The American businessman Julius Block, who introduced the phonograph to Russia in 1889, proceeded to record many hours of music performed by the leading instrumentalists, composers, and singers of Moscow. The astounding “Block cylinders,” thought lost, were discovered in 2002 — and subsequently turned into listenable CDs by Ward Marston. For the recent Pittsburgh Symphony Tchaikovsky festival (19 events in 11 days), listening to and discussing these historic performances (and also to Tchaikovsky speaking) was a featured event.
Though already impressed by the salon performances captured by Block, I was unprepared for the impact they would attain in a public setting, juxtaposed with modern performances of the same music.
To begin with, there is Paul Pabst (1854-97) — today, barely a name. He is the first major keyboard virtuoso to leave recordings. He opens a window on the world of Liszt and Anton Rubinstein (who tenaciously refused Block’s repeated invitations to play for the phonograph). Here is Pabst, in 1895, in his own transcription of Chopin’s “Minute” Waltz — the most flamboyant reading I know. Here he is performing part of his Sleeping Beauty paraphrase, also in 1895. What certifies the brilliance of these performances, with their huge dynamic range and quicksilver nuances, is the overwhelming impression of spontaneity and ease, of unstudied fluency — a lost art. Certainly the lighter action of nineteenth century pianos is a factor. In my own lifetime, only Shura Cherkassky — a Josef Hofmann protégé who never grew up — purveyed playing of this kind.
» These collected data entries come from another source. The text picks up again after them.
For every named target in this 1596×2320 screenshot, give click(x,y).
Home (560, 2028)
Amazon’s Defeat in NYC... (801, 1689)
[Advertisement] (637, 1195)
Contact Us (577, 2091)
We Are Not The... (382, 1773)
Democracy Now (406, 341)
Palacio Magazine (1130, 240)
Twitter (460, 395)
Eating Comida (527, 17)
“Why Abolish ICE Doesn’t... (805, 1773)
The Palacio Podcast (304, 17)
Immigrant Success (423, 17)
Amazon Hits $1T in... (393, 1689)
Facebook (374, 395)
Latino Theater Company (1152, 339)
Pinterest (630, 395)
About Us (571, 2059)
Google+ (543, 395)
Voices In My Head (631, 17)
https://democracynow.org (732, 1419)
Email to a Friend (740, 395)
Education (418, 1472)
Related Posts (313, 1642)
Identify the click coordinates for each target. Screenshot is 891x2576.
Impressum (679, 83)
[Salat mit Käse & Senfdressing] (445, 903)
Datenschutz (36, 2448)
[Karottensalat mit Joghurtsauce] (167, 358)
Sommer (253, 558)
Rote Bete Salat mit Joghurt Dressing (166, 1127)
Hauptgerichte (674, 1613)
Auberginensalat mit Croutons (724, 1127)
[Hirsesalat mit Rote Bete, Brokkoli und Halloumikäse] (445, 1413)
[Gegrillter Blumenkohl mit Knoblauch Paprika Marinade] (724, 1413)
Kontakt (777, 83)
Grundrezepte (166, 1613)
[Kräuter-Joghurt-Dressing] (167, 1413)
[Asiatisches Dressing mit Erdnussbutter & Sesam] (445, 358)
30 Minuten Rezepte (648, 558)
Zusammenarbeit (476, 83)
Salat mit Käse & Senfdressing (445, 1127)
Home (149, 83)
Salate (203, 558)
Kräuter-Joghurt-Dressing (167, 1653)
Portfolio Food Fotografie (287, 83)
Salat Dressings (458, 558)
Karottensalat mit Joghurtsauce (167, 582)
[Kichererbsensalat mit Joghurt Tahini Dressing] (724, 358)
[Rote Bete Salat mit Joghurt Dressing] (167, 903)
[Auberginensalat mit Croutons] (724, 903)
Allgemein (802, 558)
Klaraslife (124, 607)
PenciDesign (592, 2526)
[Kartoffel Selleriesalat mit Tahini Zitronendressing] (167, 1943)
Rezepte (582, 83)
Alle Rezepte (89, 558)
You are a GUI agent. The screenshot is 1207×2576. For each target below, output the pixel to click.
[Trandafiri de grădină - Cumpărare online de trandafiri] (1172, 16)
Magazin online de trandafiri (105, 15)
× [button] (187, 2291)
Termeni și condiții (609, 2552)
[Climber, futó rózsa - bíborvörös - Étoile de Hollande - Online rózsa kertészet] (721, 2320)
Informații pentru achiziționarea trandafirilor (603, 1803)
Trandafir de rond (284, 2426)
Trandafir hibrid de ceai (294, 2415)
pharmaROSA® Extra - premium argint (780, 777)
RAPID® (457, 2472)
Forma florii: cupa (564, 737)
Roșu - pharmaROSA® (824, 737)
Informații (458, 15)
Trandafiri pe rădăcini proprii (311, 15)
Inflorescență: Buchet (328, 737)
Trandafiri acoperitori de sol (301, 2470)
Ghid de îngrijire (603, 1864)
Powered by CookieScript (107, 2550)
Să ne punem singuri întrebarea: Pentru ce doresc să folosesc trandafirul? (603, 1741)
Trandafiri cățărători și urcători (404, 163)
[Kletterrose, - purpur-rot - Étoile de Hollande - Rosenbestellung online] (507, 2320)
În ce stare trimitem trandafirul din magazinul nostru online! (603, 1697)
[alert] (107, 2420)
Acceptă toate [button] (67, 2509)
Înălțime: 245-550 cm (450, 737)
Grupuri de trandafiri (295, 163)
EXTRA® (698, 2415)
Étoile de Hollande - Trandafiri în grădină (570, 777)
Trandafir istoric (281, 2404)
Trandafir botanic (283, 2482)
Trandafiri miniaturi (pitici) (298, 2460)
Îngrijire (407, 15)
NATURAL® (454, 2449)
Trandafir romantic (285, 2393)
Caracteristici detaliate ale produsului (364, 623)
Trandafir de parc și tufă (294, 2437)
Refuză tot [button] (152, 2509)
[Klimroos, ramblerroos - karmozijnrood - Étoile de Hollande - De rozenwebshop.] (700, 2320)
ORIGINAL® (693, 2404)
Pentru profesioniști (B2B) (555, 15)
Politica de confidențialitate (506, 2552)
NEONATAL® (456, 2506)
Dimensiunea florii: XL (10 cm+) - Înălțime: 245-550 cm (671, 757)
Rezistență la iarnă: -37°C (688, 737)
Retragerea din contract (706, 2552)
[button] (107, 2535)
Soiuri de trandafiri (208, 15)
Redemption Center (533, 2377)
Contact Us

On another cylinder (1892) Pabst and Serge Taneyev play Arensky’s Polichinelle for two pianos. Taneyev is remembered as a composer, but this is a whirlwind rendition at the highest level of virtuosity, from an era when performers and composers were one and the same. You can also listen to Arensky, at the piano, in his own D minor Trio (1894). His colleagues are Anatoly Brandukov, for whom Rachmaninoff composed his Cello Sonata, and Jan Hrimaly, who premiered two of the Tchaikovsky string quartets. Many things can be gleaned from these cylinders. To begin with, this is the most impetuous Arensky Trio imaginable — the stiffness and redundancy of this score (which remains in today’s repertory) is minimized. The two string players make no attempt to match style or sound — they are individual personalities. Arensky takes no prisoners at the piano — where he writes “fortissimo,” you get fortissimo.
A common feature of many Block cylinder performances is that the convention of a steady pulse — which we today take for granted — is nowhere in evidence. Tempo fluctuation is constant. The conductor Gianandrea Noseda, whose blistering reading of Francesca da Rimini was one high point of the Pittsburgh Symphony festival, was an onstage auditor when the Arensky Trio cylinders were heard and discussed. Noseda is an exceptionally open-minded musician, a conductor we will gratefully hear more and more of in seasons to come. The tempo changes in the Arensky performance were too much for him. If so, what is one to make of Arthur Nikisch’s historic Beethoven Fifth with the Berlin Philharmonic (1913), in which no tempo stabilizes? Nikisch was the most famous symphonic conductor of his generation.
No wonder Stravinsky so stridently and dogmatically preached steady pulse and “no interpretation.” Much has been discovered in recent years by scholars resituating Stravinsky within Russian folk and classical-music traditions The Block cylinders document other powerful “Russian traditions” that Stravinsky was striving to negate.